I think it's a great design and incorporating it or something similar into the API may be the way to go.
| |||
April 03, 2011 Re: [GSOC] Database API draft proposal | ||||
|---|---|---|---|---|
| ||||
Posted in reply to spir | On 03/04/2011 14:16, spir wrote:
> On 04/03/2011 02:33 PM, Christian Manning wrote:
>> On 03/04/2011 13:10, spir wrote:
>>> On 04/02/2011 10:03 PM, Christian Manning wrote:
>>>
>>>> I plan to have several interfaces in a database module which are then
>>>> implemented for specific DBMSs.
>>>> For example:
>>>>
>>>> module database;
>>>>
>>>> interface Connection {
>>>> //method definitions for connecting to databases go here.
>>>> }
>>>>
>>>> Then in an implementation of MySQL for example:
>>>>
>>>> module mysql;
>>>>
>>>> import database;
>>>>
>>>> class Connect : Connection {
>>>> //implement defined methods tailoring to MySQL.
>>>> }
>>>
>>> I would recommend to use slightly longer names for generic interfaces,
>>> eg "IConnection" or "DBConnection". Then, authors of libraries /
>>> implementations for specific DBMS like MySQL can use the shorter ones,
>>> eg "Connection", which will be all what library clients will see and
>>> use. This also avoids the need for "lexical hacks" like "Connection"
>>> versus "Connect".
>>> What do you think?
>>
>> When I was writing that it really didn't sit well and "DBConnection" in
>> particular is a much better way of doing it to reduce some confusion
>> there.
>>
>>>> What goes in to these interfaces will be decided in conjunction with
>>>> the D
>>>> community so that there is minimal conflict and it will benefit as many
>>>> circumstances as possible. I believe this to be the best route to take
>>>> as I
>>>> cannot speak for everyone who will be using this.
>>>>
>>>> Using the API created I plan to create an example implementation,
>>>> initially
>>>> wrapping around the MySQL C API. This will be a good starting point
>>>> for this
>>>> project and more can be created, time permitting.
>>>
>>> I have no idea of the actual size of such an interface design, but I
>>> doubt it can make you busy for 3 months full time, especially since
>>> there are (probably good) precedents for other languages. Maybe the
>>> example implementation should be specified as part of the project?
>>
>> I'm aware that it wouldn't take 3 months, but I don't know how long it
>> will
>> take to have the API agreed upon so that there's a general consensus.
>> Another
>> way I could do it is to decide on the API myself and begin
>> implementing DBMSs
>> with it and then adapt to the ideas brought forth by the community. Then,
>> everyone's happy, just in a different time frame. Though, if there are
>> a lot of
>> changes wanted I'd have to change all of my implementations depending
>> on how
>> far I am at the time. What do you think about that path?
>
> I would go for the second, especially because there is a Python example
> (probably one of the best languages out there for such design
> questions). Just think at usual qualities: clarity / simplicity /
> consistency (and currently discussed Phobos style guidelines).
>
> Also:
> * Implementation example(s) is source of feedback for the interface
> quality.
> * Once you've done it, rewriting the exact same feature with a different
> design can be very fast (esp if the change is only about interface),
> because you master the application.
>
> I personly would appreciate an example for a simpler and/or
> non-relational, DBMS (maybe it's only me) (I'm thinking at key:value
> like Berkeley DB, object DBMS, SQLite...).
>
> Denis
SQLite could definitely be on the table. However, I don't want to be over-ambitious at this stage and then not complete the project, and all advice I've read on applying for GSOC suggests this too. If I could be more certain on the time it would take for the API alone, then I would propose more.
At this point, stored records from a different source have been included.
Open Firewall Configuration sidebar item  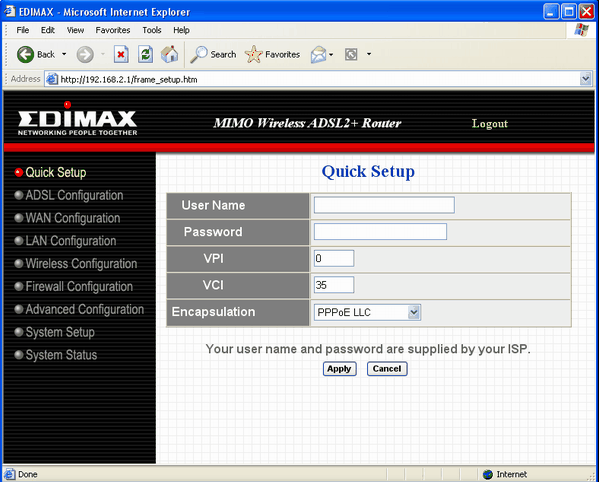coord(79,286)
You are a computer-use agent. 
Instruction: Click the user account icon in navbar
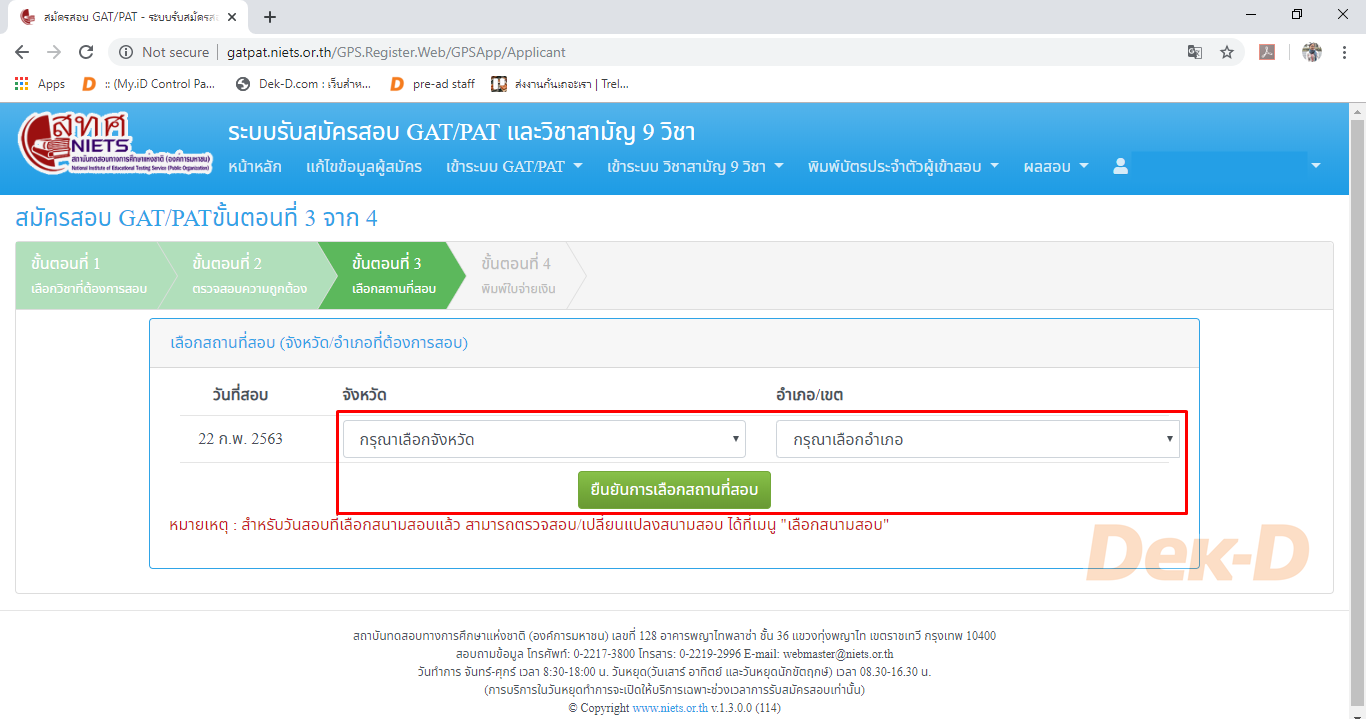coord(1120,166)
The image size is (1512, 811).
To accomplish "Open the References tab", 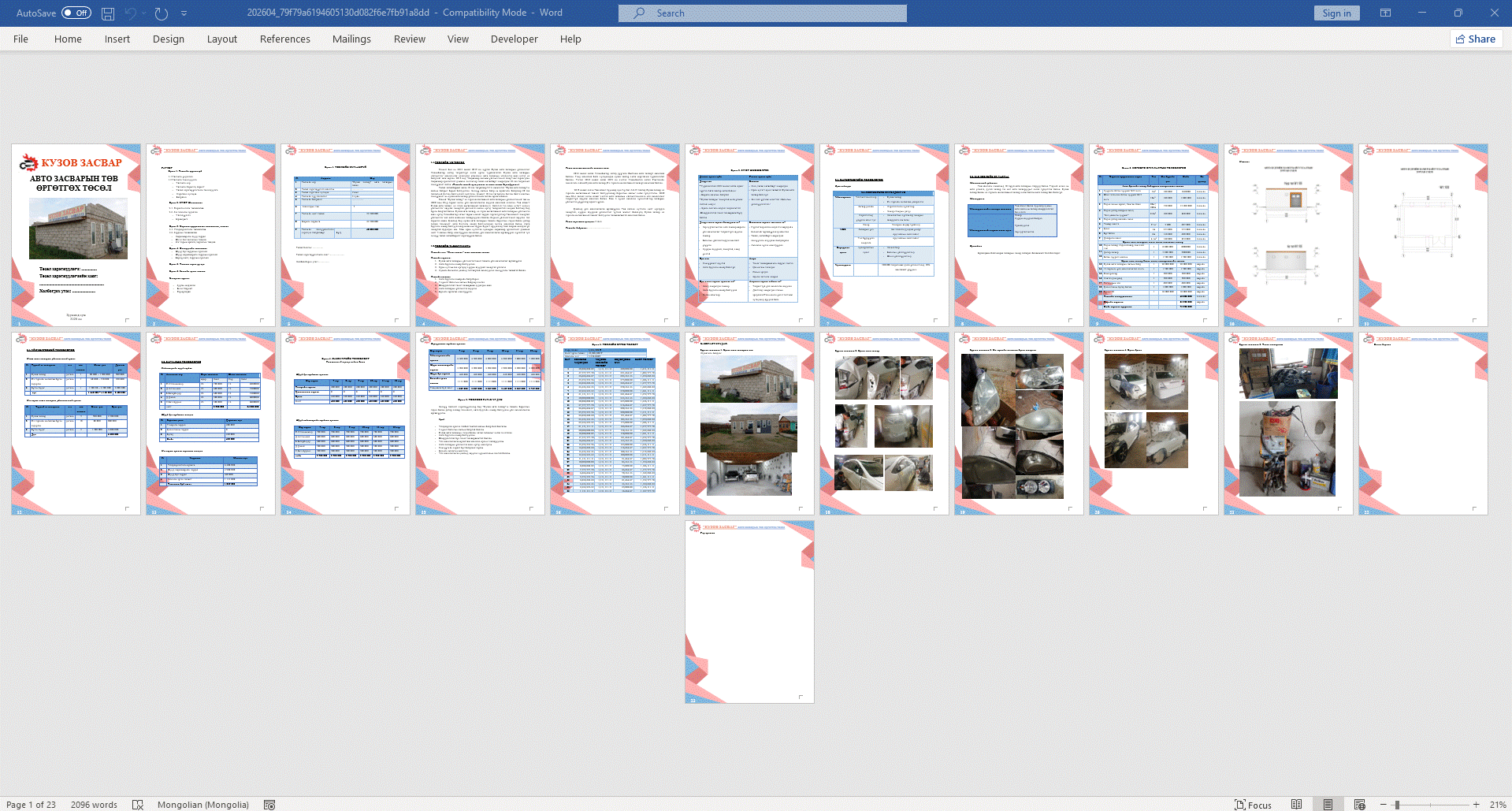I will 284,39.
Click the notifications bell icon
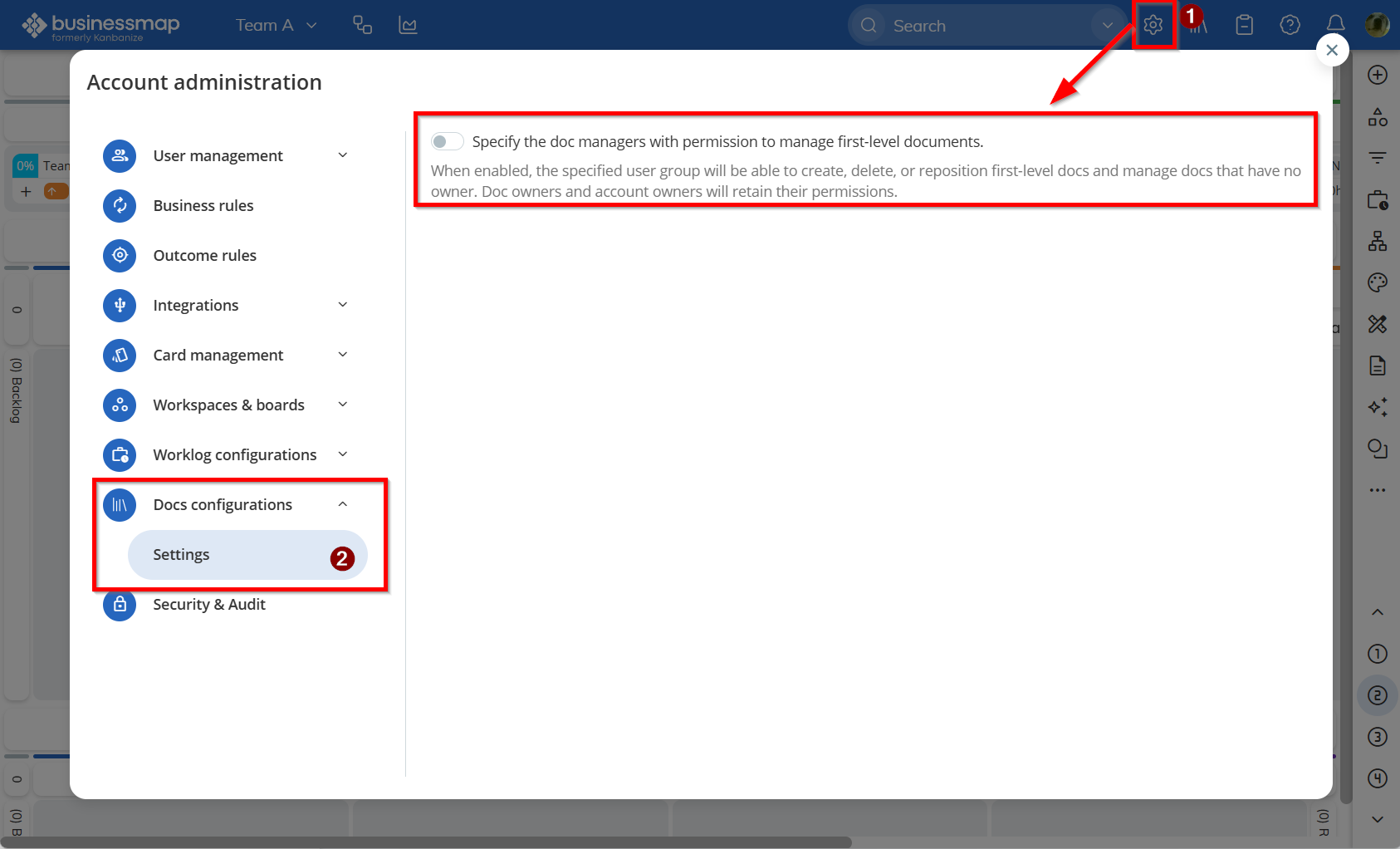This screenshot has width=1400, height=849. (x=1335, y=25)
Would it be suitable to have something like: "If the API is not in a good state by xx/xx/2011 then y implementation will not be undertaken" ?
| |||
April 03, 2011 Re: [GSOC] Database API draft proposal | ||||
|---|---|---|---|---|
| ||||
Posted in reply to Christian Manning | On 3-apr-11, at 15:59, Christian Manning wrote:
> On 03/04/2011 14:42, Piotr Szturmaj wrote:
>> Fawzi Mohamed wrote:
>>> Well the comments in there are what is important, and will need to be
>>> specified better IMHO.
>>>
>>> The most important part in my opinion is how one chooses to represent a
>>> record.
>>> A big design choice is if the various fields are defined at compile time
>>> or at runtime.
>>> Also how does one add special behavior to a record? Do you use a
>>> subclasses of the generic record type (as ruby does for example)?
>>
>> I'm working on DB API for few months in my spare time. I'm delayed that
>> much by my other projects. Please take a look at my ideas:
>>
>> http://github.com/pszturmaj/ddb
>>
>> Documentation:
>> http://pszturmaj.github.com/ddb/db.html
>> http://pszturmaj.github.com/ddb/postgres.html
>>
>> In my code, row is represented using struct DBRow!(Specs...). Fields may
>> be known at compile time or not. DBRow besides base types, may be
>> instantiated using structs, tuples or arrays. Untyped row (no compile
>> time information) is DBRow!(Variant[]).
>>
>> Typed rows are very useful, for example you don't need to manually cast
>> columns to your types, it's done automatically, e.g.:
>>
>> auto cmd = new PGCommand(conn, "SELECT typname, typlen FROM pg_type");
>> auto result = cmd.executeQuery!(string, "typName", int, "len");
>>
>> foreach (row; result)
>> {
>> // here, row DBRow subtypes
>> // a Tuple!(string, "typName", int, "len")
>> writeln(row.typName, ", ", row.len);
>> }
>>
>> What do you think? :)
>
> I was going to reply with a link to your work but you beat me to it.
> I think it's a great design and incorporating it or something similar into the API may be the way to go.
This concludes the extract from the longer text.